The defendant's lawyer, Attorney Ulrich Busch - who already created a storm during the first hearing when he claimed that Demjanjuk himself is a Holocaust survivor – tried to caused an uproar during his cross-examination of the witness. "Is it not true that the Jewish police were worse than the Nazis?" he asked in a highly controversial move.
Busch said he had read that the Jewish prisoner-functionaries in the Dutch collective camp of Westerbork treated the Jews who were sent to Sobibor much worse than the SS did. When the court and the outraged prosecution lawyers asked where Busch found the questionable information, he could not name a source, but said: "If you Google it, you'll find it."
The prosecution claims that Demjanjuk did not just "follow orders" he received from the Nazis, but was an enthusiastic supporter of the party ethos and even shoved Jews into the gas chambers.
Monday's deliberations were dedicated to plaintiff's testimonies. Philipp Jacobs, 87, from Amsterdam, came to Munich to testify on the atrocities he experienced at the hands of the Nazis and the loss of his parents and fiancée, Ruth, in Sobibor. All three of them where gassed on July 23, 1943. He only heard about their death three months after the end of the war. "I lost the love of my life. To me, the past is everyday life," he said, choking back tears. The old man's sister also perished in the Holocaust in Auschwitz.
One of the plaintiffs, Robert Cohen, 83, whose brother and parents were killed at Sobibor, described his experiences at Nazi death camps including Auschwitz.
Due to Demjanjuk's frailty, hearings are limited to two 90-minute sessions a day. His case is likely to be Germany's last major Nazi-era war crimes trial.
Demjanjuk was born in Ukraine and fought in the Soviet army before being captured by the Nazis and recruited as a camp guard. He emigrated to the United States in 1951.
In May, he was extradited from the United States where he had lived in a suburb of Cleveland, Ohio.

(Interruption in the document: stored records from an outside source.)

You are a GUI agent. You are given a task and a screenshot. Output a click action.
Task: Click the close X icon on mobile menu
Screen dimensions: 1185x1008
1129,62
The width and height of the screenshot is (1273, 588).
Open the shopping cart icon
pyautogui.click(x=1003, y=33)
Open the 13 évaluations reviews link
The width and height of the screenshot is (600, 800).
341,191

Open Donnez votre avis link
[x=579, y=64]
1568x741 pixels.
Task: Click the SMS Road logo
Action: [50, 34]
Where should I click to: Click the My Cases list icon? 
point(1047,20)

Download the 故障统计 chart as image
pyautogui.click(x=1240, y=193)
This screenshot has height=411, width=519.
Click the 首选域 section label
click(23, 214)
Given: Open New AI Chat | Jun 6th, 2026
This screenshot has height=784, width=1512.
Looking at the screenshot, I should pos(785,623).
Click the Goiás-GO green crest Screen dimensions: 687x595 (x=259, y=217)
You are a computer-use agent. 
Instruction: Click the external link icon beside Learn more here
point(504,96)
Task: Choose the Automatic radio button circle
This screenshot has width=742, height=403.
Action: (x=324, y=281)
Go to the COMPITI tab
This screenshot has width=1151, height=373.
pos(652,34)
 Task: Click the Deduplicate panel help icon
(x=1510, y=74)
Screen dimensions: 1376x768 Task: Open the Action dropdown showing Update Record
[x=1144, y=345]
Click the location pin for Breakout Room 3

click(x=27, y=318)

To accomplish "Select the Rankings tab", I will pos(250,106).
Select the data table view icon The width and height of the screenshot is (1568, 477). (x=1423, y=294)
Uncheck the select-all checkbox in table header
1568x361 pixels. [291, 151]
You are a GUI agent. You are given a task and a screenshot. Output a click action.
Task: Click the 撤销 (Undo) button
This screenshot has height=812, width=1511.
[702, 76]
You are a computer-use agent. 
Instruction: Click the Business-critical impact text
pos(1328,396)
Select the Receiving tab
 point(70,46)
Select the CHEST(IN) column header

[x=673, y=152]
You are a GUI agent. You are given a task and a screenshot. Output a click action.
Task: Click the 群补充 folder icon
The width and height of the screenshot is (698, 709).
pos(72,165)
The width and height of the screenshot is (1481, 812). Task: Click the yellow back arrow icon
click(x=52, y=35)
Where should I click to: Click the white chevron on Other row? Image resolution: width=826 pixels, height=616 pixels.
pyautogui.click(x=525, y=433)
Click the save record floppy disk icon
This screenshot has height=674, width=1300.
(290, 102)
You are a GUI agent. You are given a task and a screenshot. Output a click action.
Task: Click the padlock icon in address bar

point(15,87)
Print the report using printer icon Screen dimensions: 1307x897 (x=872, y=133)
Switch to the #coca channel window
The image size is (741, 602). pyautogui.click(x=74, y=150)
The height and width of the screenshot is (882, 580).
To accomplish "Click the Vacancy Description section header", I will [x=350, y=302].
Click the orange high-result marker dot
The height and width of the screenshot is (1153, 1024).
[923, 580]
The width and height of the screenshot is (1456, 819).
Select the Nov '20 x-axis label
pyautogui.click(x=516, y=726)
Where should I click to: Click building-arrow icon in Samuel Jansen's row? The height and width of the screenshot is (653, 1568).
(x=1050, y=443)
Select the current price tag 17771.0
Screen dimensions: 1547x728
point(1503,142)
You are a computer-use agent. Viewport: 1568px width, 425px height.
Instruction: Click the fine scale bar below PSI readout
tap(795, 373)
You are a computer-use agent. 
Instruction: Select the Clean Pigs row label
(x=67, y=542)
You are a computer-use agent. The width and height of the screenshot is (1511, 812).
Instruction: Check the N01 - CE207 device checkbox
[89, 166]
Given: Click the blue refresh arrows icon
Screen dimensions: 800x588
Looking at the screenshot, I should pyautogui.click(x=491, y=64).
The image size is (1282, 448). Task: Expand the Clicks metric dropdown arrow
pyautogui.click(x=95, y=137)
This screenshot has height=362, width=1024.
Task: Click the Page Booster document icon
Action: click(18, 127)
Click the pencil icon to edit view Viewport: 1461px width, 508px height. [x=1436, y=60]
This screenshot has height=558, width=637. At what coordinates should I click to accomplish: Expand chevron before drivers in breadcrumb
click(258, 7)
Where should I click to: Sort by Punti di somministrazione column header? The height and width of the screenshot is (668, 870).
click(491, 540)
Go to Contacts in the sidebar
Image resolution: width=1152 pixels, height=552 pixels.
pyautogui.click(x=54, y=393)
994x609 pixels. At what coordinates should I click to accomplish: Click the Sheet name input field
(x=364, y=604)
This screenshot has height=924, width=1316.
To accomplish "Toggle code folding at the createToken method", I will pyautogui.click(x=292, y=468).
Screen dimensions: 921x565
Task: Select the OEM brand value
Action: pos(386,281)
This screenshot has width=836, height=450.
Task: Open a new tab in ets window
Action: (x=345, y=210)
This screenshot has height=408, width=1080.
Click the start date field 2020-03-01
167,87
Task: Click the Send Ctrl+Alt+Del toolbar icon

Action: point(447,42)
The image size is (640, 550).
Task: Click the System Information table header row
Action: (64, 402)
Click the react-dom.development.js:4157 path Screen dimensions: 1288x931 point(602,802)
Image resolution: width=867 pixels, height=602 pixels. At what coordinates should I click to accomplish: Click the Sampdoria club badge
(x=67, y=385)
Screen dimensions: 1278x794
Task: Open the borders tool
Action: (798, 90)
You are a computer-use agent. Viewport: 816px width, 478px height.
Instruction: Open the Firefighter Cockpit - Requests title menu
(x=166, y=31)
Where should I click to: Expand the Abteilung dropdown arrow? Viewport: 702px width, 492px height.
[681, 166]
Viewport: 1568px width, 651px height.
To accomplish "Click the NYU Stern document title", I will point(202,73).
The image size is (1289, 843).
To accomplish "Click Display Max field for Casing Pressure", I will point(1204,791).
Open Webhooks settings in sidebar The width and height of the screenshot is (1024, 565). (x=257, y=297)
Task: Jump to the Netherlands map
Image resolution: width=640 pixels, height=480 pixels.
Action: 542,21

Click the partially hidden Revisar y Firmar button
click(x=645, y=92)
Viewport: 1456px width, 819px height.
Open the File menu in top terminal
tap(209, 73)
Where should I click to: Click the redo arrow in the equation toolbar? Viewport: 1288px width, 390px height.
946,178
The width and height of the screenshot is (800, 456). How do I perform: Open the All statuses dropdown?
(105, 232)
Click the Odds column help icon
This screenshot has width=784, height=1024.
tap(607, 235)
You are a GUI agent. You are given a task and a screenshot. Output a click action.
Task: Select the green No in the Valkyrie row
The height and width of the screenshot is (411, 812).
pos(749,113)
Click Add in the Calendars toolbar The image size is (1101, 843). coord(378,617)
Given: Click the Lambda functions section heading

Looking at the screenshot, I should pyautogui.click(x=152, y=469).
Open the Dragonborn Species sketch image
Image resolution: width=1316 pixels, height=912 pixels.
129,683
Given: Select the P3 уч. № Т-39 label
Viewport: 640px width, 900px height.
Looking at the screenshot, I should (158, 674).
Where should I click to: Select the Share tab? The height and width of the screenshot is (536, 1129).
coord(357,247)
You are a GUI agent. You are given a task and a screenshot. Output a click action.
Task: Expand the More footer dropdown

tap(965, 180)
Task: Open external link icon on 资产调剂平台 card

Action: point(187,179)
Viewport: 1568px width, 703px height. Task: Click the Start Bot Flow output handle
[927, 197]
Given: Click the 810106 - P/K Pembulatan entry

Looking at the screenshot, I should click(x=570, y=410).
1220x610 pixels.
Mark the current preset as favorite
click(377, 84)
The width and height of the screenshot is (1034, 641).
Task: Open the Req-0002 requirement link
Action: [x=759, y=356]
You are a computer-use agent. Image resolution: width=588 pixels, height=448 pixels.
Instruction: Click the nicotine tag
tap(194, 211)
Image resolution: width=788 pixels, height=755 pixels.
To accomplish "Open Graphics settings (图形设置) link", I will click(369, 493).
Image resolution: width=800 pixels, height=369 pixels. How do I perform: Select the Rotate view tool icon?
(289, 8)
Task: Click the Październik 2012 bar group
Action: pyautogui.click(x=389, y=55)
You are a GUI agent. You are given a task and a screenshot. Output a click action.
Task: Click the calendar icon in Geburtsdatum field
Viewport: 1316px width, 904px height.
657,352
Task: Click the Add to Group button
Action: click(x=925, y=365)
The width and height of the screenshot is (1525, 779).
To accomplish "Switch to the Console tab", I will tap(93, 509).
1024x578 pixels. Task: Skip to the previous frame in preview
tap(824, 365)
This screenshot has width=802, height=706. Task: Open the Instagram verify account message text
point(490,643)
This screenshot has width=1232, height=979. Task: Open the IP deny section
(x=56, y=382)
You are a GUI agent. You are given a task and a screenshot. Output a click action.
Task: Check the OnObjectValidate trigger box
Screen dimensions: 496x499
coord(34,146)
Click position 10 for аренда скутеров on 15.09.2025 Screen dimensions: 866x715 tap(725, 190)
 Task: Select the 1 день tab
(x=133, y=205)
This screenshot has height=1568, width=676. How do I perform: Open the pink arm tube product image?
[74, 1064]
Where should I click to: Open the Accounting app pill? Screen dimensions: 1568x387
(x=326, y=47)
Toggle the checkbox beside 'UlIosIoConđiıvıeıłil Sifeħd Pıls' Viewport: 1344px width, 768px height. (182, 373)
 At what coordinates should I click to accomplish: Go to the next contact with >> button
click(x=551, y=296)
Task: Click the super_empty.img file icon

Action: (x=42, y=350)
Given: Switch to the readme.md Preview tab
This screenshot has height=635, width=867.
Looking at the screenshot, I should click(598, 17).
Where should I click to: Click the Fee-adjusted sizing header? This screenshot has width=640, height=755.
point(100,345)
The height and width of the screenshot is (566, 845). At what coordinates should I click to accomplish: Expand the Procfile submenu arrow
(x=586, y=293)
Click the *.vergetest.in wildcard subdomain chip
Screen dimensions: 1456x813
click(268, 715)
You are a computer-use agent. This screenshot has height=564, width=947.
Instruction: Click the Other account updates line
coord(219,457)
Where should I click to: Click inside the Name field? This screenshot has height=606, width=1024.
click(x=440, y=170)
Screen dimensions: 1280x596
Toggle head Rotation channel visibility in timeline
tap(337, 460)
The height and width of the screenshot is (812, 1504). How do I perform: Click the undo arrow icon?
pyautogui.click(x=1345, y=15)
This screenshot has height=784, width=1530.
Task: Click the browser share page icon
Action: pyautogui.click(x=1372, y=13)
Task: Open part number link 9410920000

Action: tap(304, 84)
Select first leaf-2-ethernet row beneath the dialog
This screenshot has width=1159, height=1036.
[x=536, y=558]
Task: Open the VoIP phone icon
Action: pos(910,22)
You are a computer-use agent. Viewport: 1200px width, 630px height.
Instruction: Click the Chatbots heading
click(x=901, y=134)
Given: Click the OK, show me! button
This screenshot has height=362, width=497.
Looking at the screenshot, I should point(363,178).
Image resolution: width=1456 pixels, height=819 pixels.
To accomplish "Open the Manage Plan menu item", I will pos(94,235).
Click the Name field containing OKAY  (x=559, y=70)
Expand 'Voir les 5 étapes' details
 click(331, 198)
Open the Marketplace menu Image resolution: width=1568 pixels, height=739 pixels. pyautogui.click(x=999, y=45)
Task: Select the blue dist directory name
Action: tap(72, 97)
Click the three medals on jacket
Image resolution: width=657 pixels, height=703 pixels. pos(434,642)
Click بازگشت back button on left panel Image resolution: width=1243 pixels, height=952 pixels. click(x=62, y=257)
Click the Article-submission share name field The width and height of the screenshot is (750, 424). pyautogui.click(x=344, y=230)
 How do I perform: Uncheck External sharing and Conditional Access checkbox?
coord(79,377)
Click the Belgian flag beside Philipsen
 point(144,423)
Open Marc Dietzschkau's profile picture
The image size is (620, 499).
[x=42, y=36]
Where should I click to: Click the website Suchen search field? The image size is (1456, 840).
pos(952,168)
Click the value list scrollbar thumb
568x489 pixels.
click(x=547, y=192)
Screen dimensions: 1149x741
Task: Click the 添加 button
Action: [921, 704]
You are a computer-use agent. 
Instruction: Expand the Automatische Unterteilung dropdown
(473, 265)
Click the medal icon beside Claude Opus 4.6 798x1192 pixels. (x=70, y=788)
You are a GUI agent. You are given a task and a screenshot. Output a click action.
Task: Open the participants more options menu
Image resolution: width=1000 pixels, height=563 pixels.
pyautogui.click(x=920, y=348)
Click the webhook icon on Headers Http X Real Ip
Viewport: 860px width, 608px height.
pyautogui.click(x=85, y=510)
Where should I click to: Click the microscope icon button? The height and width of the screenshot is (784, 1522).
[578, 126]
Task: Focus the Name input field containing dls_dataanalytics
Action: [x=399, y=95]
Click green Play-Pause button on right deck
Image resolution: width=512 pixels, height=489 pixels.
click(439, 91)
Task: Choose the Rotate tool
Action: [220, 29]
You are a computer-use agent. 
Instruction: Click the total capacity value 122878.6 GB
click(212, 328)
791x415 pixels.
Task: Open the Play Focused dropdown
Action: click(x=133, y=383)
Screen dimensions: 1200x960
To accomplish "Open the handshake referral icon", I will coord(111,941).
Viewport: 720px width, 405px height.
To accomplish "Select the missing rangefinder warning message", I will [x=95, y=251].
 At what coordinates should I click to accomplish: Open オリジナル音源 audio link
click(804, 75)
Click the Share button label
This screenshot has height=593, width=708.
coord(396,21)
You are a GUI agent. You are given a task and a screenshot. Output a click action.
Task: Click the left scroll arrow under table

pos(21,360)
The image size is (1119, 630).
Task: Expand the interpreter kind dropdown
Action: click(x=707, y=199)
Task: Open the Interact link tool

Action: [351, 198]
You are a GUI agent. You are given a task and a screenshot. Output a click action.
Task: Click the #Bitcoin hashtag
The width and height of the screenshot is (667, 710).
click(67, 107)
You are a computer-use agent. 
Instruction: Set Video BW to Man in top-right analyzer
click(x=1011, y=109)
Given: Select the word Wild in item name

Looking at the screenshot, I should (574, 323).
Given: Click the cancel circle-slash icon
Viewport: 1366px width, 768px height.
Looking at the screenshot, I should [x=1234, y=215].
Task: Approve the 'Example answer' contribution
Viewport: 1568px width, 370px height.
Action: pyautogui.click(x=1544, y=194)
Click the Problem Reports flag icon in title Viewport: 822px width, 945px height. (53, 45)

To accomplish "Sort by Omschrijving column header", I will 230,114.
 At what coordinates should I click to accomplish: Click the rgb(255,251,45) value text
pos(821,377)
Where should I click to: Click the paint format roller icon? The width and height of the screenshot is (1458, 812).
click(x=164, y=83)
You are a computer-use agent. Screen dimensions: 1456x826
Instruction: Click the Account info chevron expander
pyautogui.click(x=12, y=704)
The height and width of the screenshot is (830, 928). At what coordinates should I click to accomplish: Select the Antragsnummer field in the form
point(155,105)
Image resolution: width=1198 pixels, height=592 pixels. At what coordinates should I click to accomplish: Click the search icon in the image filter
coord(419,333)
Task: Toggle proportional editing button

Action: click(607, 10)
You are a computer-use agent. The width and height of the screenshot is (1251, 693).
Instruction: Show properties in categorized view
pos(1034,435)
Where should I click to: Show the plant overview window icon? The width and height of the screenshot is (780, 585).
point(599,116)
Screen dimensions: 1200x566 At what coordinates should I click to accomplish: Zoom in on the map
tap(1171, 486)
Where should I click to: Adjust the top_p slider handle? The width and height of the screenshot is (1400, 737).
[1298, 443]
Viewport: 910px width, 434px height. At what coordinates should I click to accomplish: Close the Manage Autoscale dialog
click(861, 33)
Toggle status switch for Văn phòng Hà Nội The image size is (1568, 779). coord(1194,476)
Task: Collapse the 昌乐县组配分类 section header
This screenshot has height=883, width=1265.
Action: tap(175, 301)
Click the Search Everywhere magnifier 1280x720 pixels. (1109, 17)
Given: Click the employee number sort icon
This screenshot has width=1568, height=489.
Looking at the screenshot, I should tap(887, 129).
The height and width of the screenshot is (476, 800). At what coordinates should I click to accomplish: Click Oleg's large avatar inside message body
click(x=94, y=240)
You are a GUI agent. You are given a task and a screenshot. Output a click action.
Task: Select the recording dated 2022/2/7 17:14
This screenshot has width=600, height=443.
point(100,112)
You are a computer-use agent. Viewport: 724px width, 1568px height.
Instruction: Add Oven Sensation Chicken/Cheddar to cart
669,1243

Demjanjuk has acknowledged being at other camps but not at Sobibor, which prosecutors say was run by between 20 and 30 members of the Nazi SS and up to 150 Soviet former prisoners of war.
In the Sobibor gas chambers, Jews died within 20 to 30 minutes after inhaling a toxic mixture of carbon monoxide and carbon dioxide, prosecutors said. Groups of about 80 were forced into gas chambers measuring about 4 by 4 meters (13 ft by 13 ft).